Ces paroles montrent qu’il pense que l’homme du passé était plus méchants ou plus mauvais qu’aujourd’hui. Il est dans le mythe de l’homme moderne, de l’homme nouveau, plus évolué, plus subtil, meilleur qu’avant. Il voit le progrès comme un purificateur par conséquent capable d’améliorer l’être humain, alors qu’il ne fait que le recouvrir d’un vernis brillant. Celui qui connaît la nature humaine fait siennes ces paroles de Schopenhauer : « La devise générale de l’histoire devrait être : Eadem, sed aliter - les mêmes choses, mais d’une autre manière. »
Pierre Desproges ne pouvait pas ignorer que les pires despotes étaient généralement arrivés au pouvoir après avoir clamé qu’ils allaient apporter au peuple le bonheur, la justice, l’égalité, et la prospérité. C’est même souvent à cela qu’il nous est possible de les deviner. Plus c’est beau, plus belles et merveilleuses sont les paroles, et plus il y a de souci à se faire.

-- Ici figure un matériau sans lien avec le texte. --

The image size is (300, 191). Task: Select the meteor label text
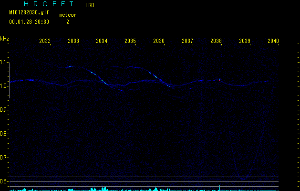point(67,15)
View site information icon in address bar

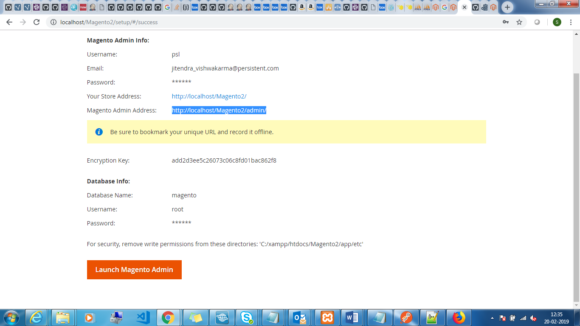tap(53, 22)
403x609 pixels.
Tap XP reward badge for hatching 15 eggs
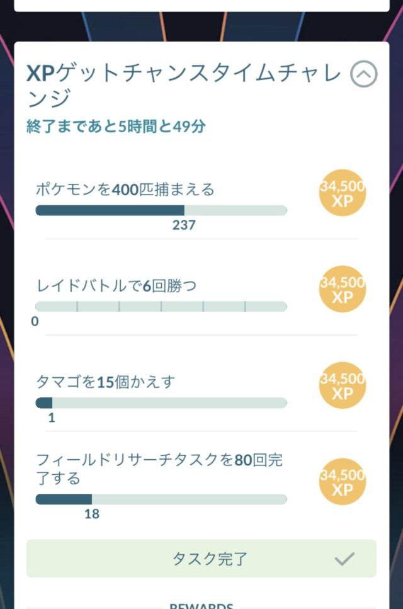tap(343, 385)
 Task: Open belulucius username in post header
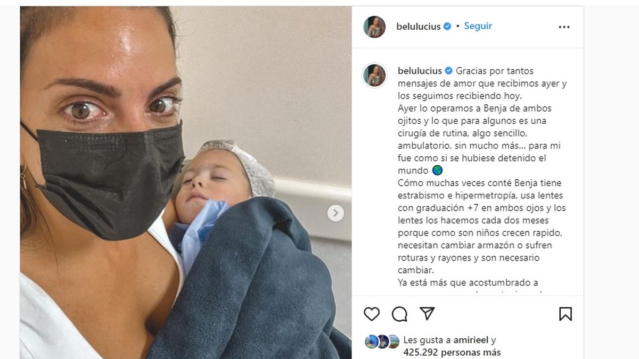pyautogui.click(x=419, y=27)
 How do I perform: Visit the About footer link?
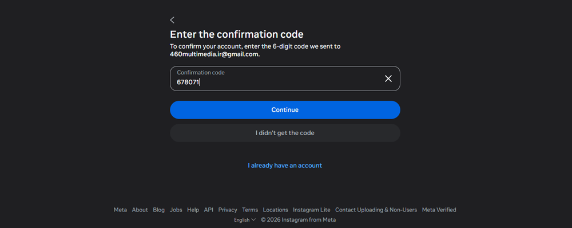pos(140,210)
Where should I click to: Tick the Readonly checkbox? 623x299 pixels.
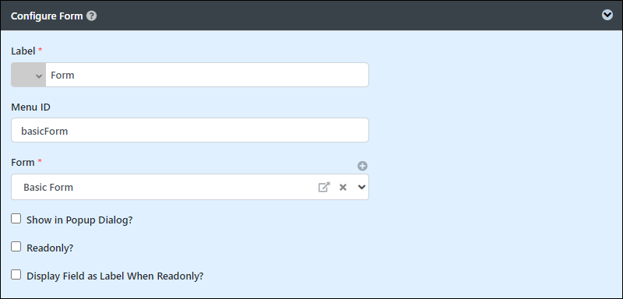click(16, 247)
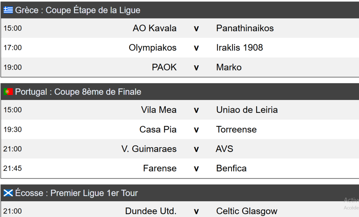
Task: Open the PAOK v Marko match row
Action: tap(196, 67)
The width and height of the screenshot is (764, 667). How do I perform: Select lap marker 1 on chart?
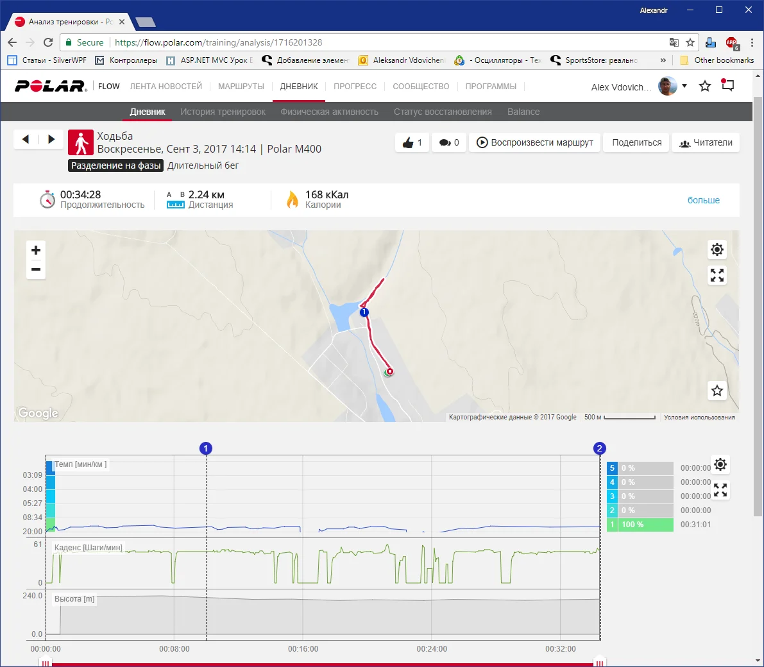pyautogui.click(x=206, y=448)
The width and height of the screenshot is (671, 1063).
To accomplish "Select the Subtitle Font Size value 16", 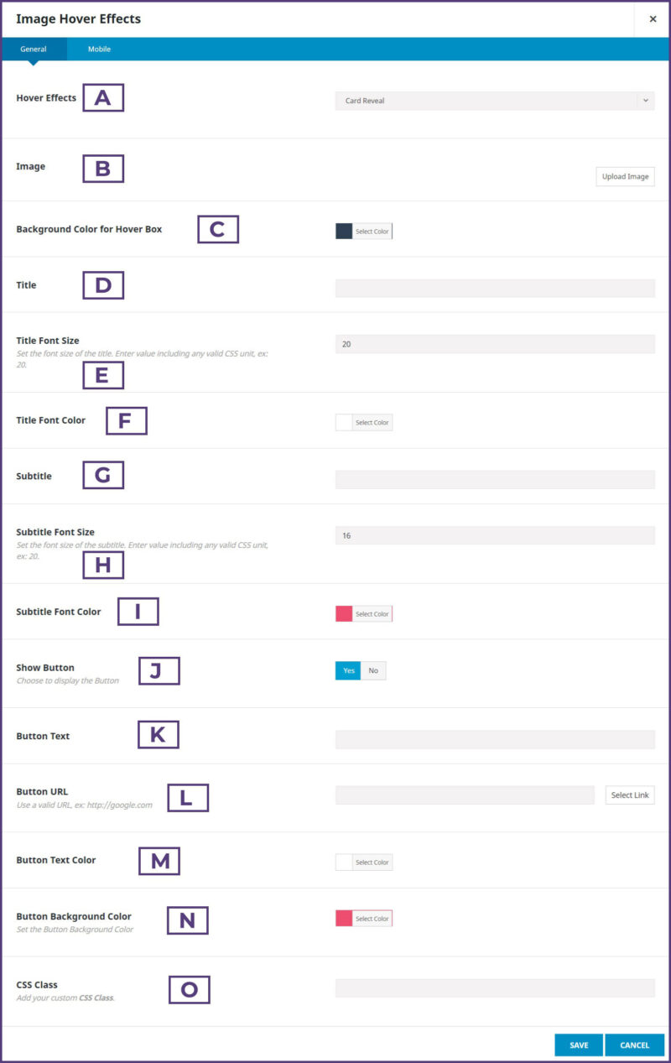I will click(495, 534).
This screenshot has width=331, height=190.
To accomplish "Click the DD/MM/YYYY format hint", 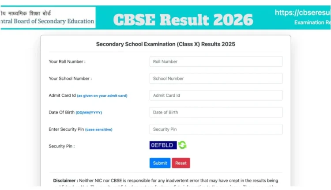I will click(89, 113).
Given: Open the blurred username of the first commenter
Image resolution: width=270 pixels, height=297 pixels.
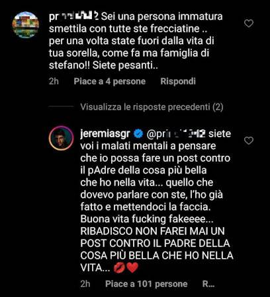Looking at the screenshot, I should (73, 17).
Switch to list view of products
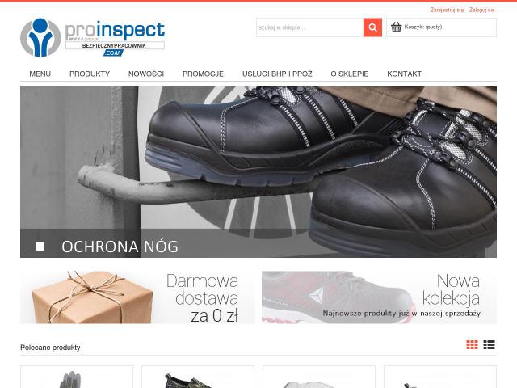517x388 pixels. click(489, 345)
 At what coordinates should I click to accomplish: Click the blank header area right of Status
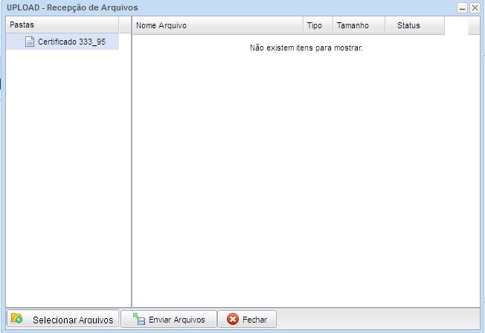(x=456, y=25)
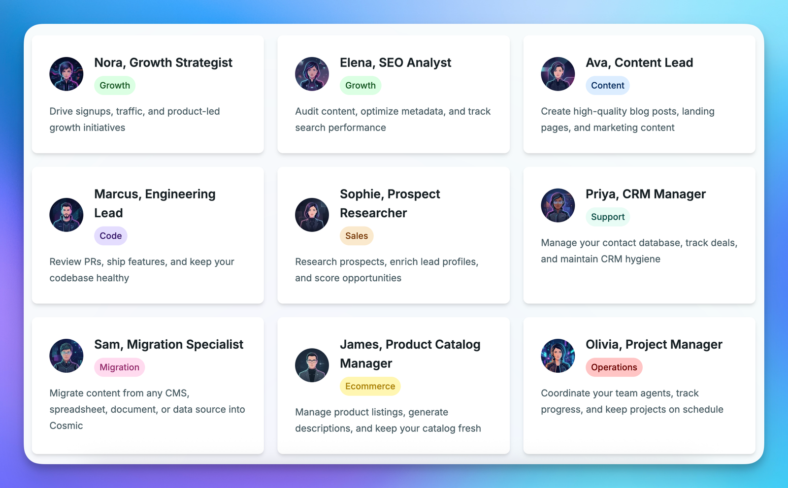Screen dimensions: 788x488
Task: Click Priya's avatar icon
Action: [x=558, y=205]

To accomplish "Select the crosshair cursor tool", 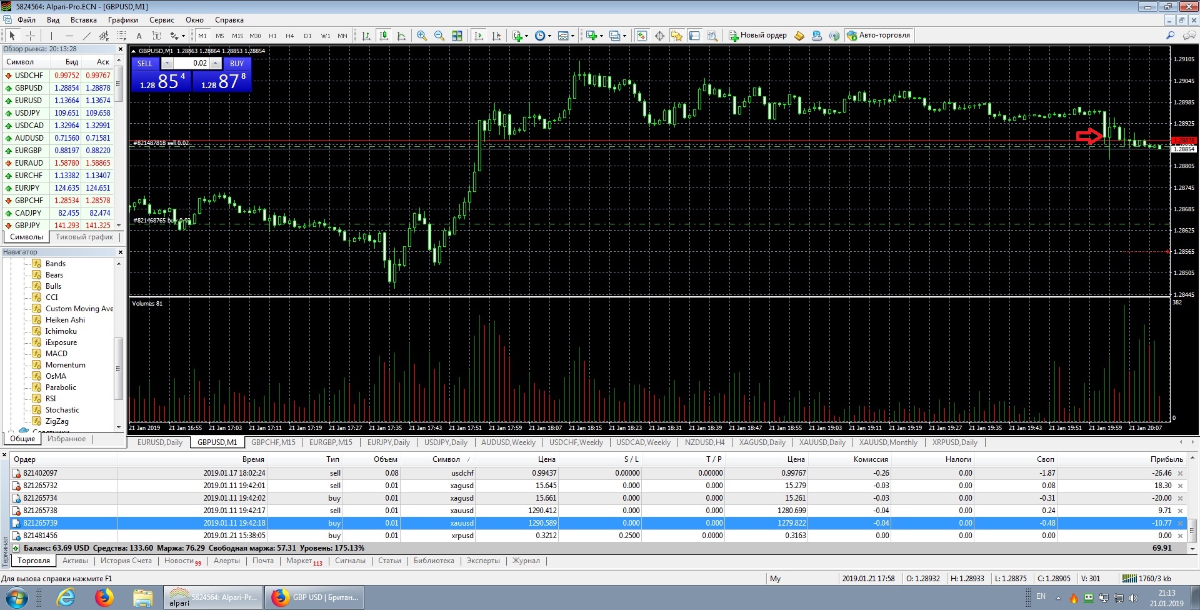I will (30, 36).
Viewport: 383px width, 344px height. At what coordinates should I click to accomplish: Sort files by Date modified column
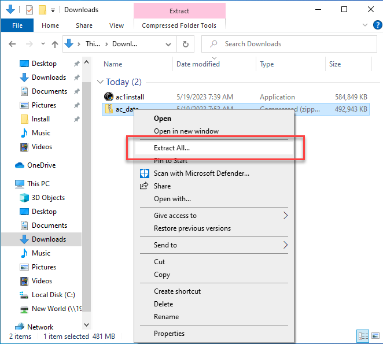pyautogui.click(x=198, y=64)
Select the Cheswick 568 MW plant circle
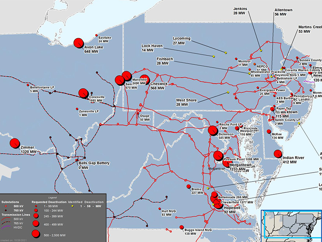The width and height of the screenshot is (322, 242). coord(144,79)
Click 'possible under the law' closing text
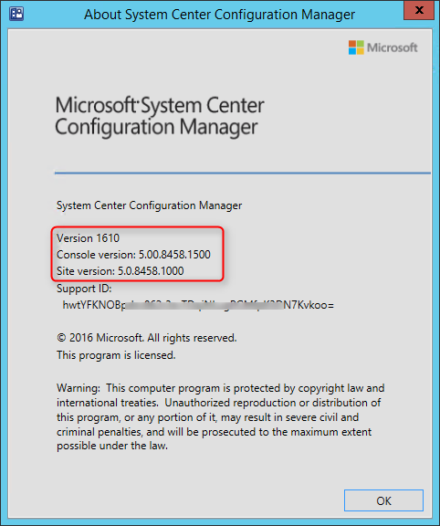Viewport: 440px width, 526px height. (x=112, y=446)
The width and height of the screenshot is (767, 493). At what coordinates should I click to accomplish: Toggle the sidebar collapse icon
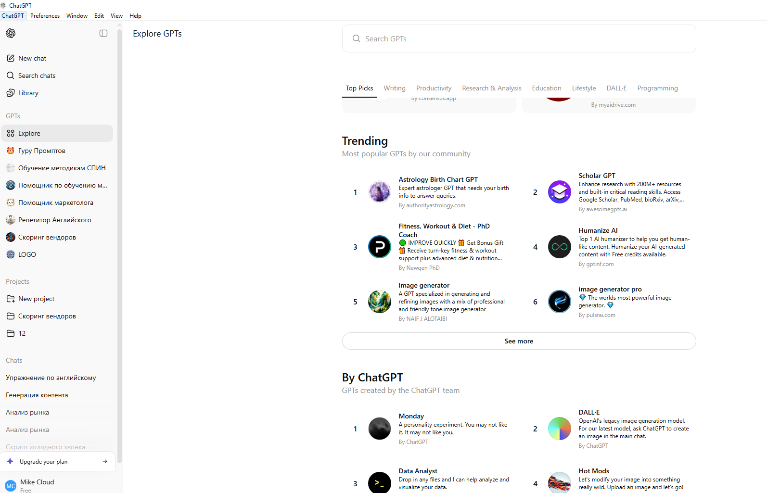[103, 33]
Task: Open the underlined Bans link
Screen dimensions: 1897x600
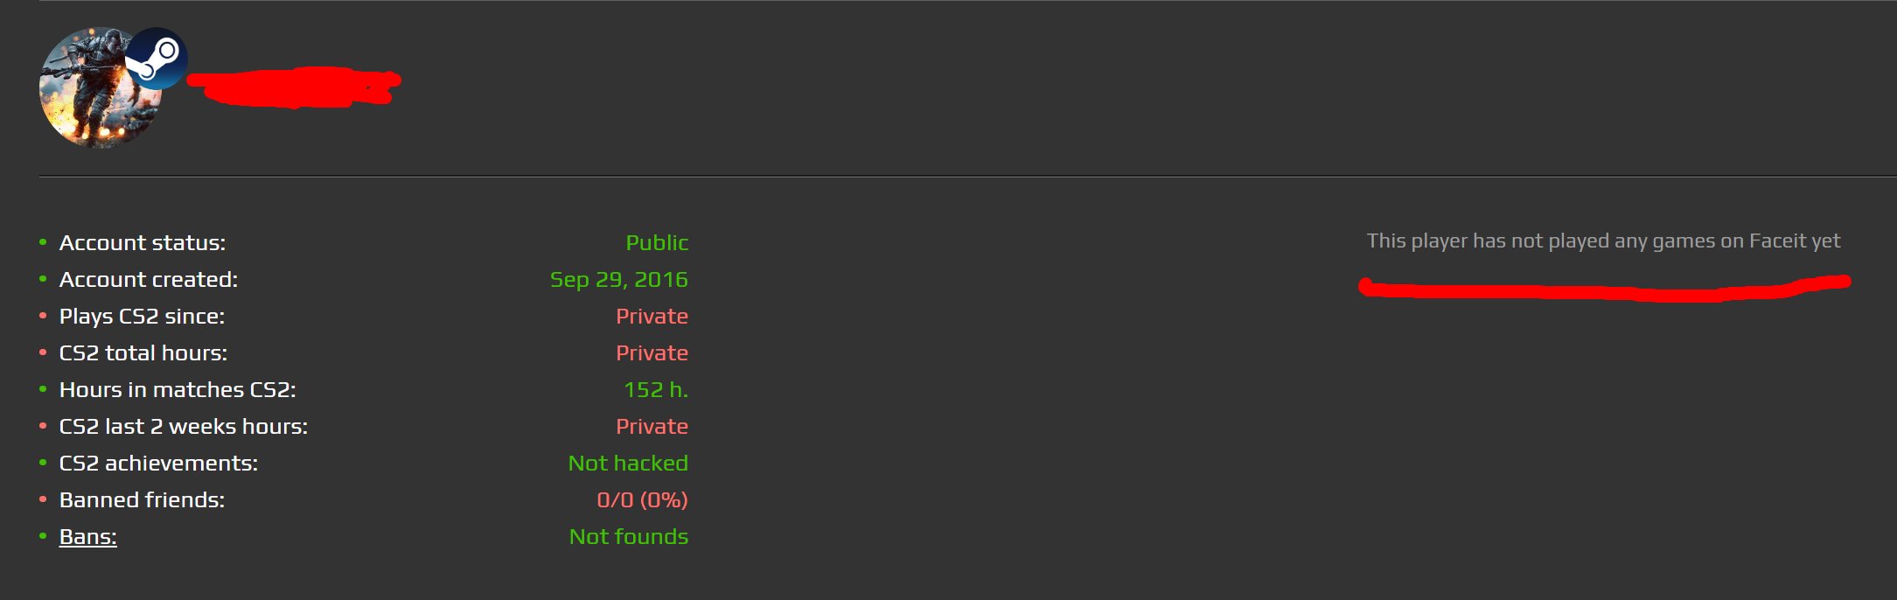Action: pos(87,537)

Ou pour le dire autrement : plus ça sent mauvais, et plus on met de désodorisant.
Il n’était donc pas conscient, à l’époque de cet entretien, que depuis longtemps déjà le progrès devant faire naître l’homme et le monde nouveaux n’était défendu que par de belles et merveilleuses paroles, et donc que les pulvérisations de désodorisant étaient nombreuses.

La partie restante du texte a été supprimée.